Rok bez atomu w Niemczech
Rok po zamknięciu trzech ostatnich elektrowni jądrowych w Niemczech, wiele osób nadal krytycznie ocenia ten krok. Według najnowszej ankiety zleconej przez portal porównawczy Verivox, 51,6% respondentów uważa, że wycofanie się z energetyki jądrowej było z perspektywy czasu błędem. 28,4% nie podziela tego zdania. Jedna piąta pytanych nie potrafi jasno określić swojego stanowiska.
W tym miesiącu przeprowadzono ankietę wśród 1019 osób w wieku od 18 do 79 lat. To tylko niewielka próba, ale wydaje się potwierdzać ogólny trend. Wyniki ankiety znalazły również odzwierciedlenie w barometrze trendów przeprowadzonym przez kanał telewizyjny RTL. Zgodnie z nim 58% mieszkańców Niemiec uważa, że wycofanie się z energetyki jądrowej było błędem. Na wschodzie kraju odsetek ten wynosi aż 78%.
Federalny minister gospodarki, Robert Habeck jest jednak zadowolony z tej decyzji. „Bezpieczeństwo dostaw energii było zagwarantowane przez cały czas”, powiedział Habeck. Ceny energii elektrycznej ponownie znacznie spadły, a emisje CO₂ się zmniejszyły. „Pod tym względem należy powiedzieć, że pesymizm był niepotrzebny” – dodał minister.
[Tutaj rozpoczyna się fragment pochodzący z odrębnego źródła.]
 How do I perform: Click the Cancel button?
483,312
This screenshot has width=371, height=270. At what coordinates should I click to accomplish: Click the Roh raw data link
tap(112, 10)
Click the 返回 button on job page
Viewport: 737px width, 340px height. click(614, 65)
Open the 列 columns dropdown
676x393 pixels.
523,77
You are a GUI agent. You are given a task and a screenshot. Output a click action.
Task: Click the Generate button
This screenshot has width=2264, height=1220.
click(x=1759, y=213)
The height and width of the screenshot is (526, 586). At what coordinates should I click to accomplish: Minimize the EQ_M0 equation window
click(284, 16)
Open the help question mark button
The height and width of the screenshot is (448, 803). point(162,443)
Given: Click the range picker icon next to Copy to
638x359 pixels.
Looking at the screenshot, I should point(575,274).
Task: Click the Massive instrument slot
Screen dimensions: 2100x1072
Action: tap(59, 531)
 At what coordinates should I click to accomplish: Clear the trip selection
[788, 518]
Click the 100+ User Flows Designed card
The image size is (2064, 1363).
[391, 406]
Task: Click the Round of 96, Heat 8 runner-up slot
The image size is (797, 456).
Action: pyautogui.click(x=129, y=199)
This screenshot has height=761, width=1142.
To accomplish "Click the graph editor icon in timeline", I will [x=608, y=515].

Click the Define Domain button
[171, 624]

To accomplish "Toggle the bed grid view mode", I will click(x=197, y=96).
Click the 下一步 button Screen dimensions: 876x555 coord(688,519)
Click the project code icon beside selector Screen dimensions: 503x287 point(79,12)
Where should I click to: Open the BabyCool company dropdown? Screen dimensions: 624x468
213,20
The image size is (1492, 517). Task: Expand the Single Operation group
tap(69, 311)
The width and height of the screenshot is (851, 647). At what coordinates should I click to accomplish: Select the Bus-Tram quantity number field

Decyzja o wycofaniu się z energii jądrowej była wspólnym wysiłkiem wszystkich demokratycznych partii, jak jest napisane w poście ministerstwa na portalu X.
Reakcja na post Habecka w mediach społecznościowych była jednak w przeważającej mierze negatywna. „Energia jądrowa z Niemiec to zła energia jądrowa. Energia jądrowa z Francji jest dobrą energią jądrową”, skomentował ironicznie jeden z użytkowników post Ministerstwa Federalnego. „Świat śmieje się z Niemiec”, brzmi kolejny komentarz. Inny użytkownik nazwał wycofanie energii jądrowej „bezsensownym dziełem zniszczenia”.
Zmiany na rynku energetycznym
Rynek energii zmienił się od czasu zamknięcia ostatnich niemieckich reaktorów jądrowych. Według Verivox, średnie ceny dla konsumentów spadły o 17% W kwietniu 2023 roku rodzina zużywająca 4000 kilowatogodzin płaciła 1703 euro za energię elektryczną, obecnie jest to 1412 euro.
Ekonomistka, Veronika Grimm jest jednak pewna, że ceny byłyby jeszcze niższe dla konsumentów, gdyby trzy elektrownie nie zostały zamknięte, nawet średnio o 8 do 12%.
Oprócz kosztów, wielu przeciwników wycofania krytykuje fakt, że Niemcy importowały więcej energii elektrycznej niż eksportowały w ubiegłym roku, po raz pierwszy od 2006 roku. Według Ministerstwa Gospodarki to łącznie 11,8 miliarda kilowatogodzin, czyli 2% zużycia energii elektrycznej brutto.
Gdyby ostatnie trzy elektrownie jądrowe nadal działały, Niemcy nie musiałyby importować energii. Według ministerstwa spowodowałoby to jednak zarówno wyższe emisje CO₂, jak i wyższe rachunki za energię elektryczną.
15 kwietnia 2023 roku zamknięto Isar 2, Neckarwestheim 2 i Emsland – ostatnie aktywne niemieckie elektrownie jądrowe. W ten sposób Niemcy ostatecznie zakończyły wycofywanie się z energetyki jądrowej. Eksploatacja elektrowni jądrowych została przedłużona o kilka miesięcy, aby zapewnić bezpieczeństwo dostaw energii w kontekście rosyjskiej wojny przeciwko Ukrainie.